Data records =
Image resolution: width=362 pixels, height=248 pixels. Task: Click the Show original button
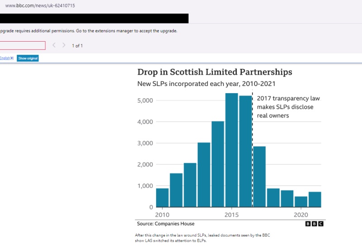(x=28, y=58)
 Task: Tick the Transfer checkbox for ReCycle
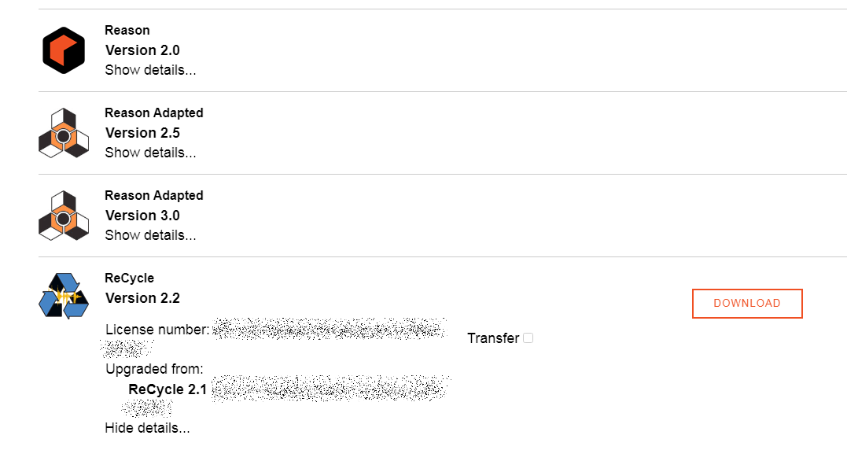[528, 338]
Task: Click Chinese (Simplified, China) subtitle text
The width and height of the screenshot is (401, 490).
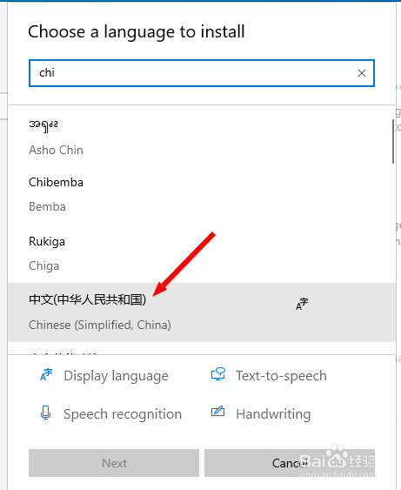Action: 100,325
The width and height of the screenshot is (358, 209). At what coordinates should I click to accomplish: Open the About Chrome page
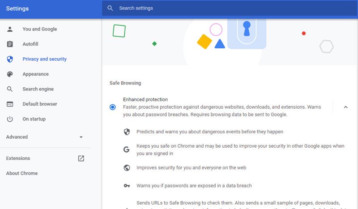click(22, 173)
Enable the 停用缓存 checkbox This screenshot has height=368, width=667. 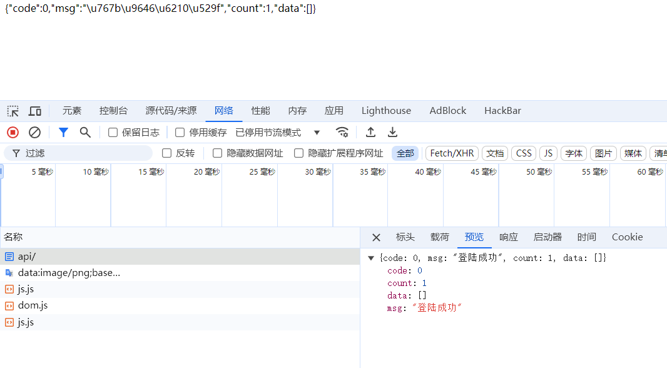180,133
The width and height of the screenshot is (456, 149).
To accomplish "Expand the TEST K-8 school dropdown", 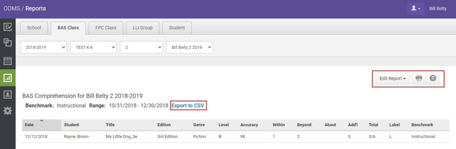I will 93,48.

...

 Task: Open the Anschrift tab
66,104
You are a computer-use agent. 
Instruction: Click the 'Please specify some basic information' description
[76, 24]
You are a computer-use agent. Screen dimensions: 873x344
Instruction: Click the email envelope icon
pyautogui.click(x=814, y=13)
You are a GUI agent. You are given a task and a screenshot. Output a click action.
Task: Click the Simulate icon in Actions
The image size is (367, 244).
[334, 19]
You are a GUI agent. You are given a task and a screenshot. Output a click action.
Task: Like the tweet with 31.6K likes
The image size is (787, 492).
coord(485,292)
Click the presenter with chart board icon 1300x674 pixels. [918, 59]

Aim of the task = Taking the entries above, print exactly the lines starting at the line with "Instruction: Click the email envelope icon" and ending at the line with "Task: Like the tweet with 31.6K likes", both included.

Exercise output =
Instruction: Click the email envelope icon
pyautogui.click(x=814, y=13)
You are a GUI agent. You are given a task and a screenshot. Output a click action.
Task: Click the Simulate icon in Actions
The image size is (367, 244).
[334, 19]
You are a GUI agent. You are given a task and a screenshot. Output a click action.
Task: Like the tweet with 31.6K likes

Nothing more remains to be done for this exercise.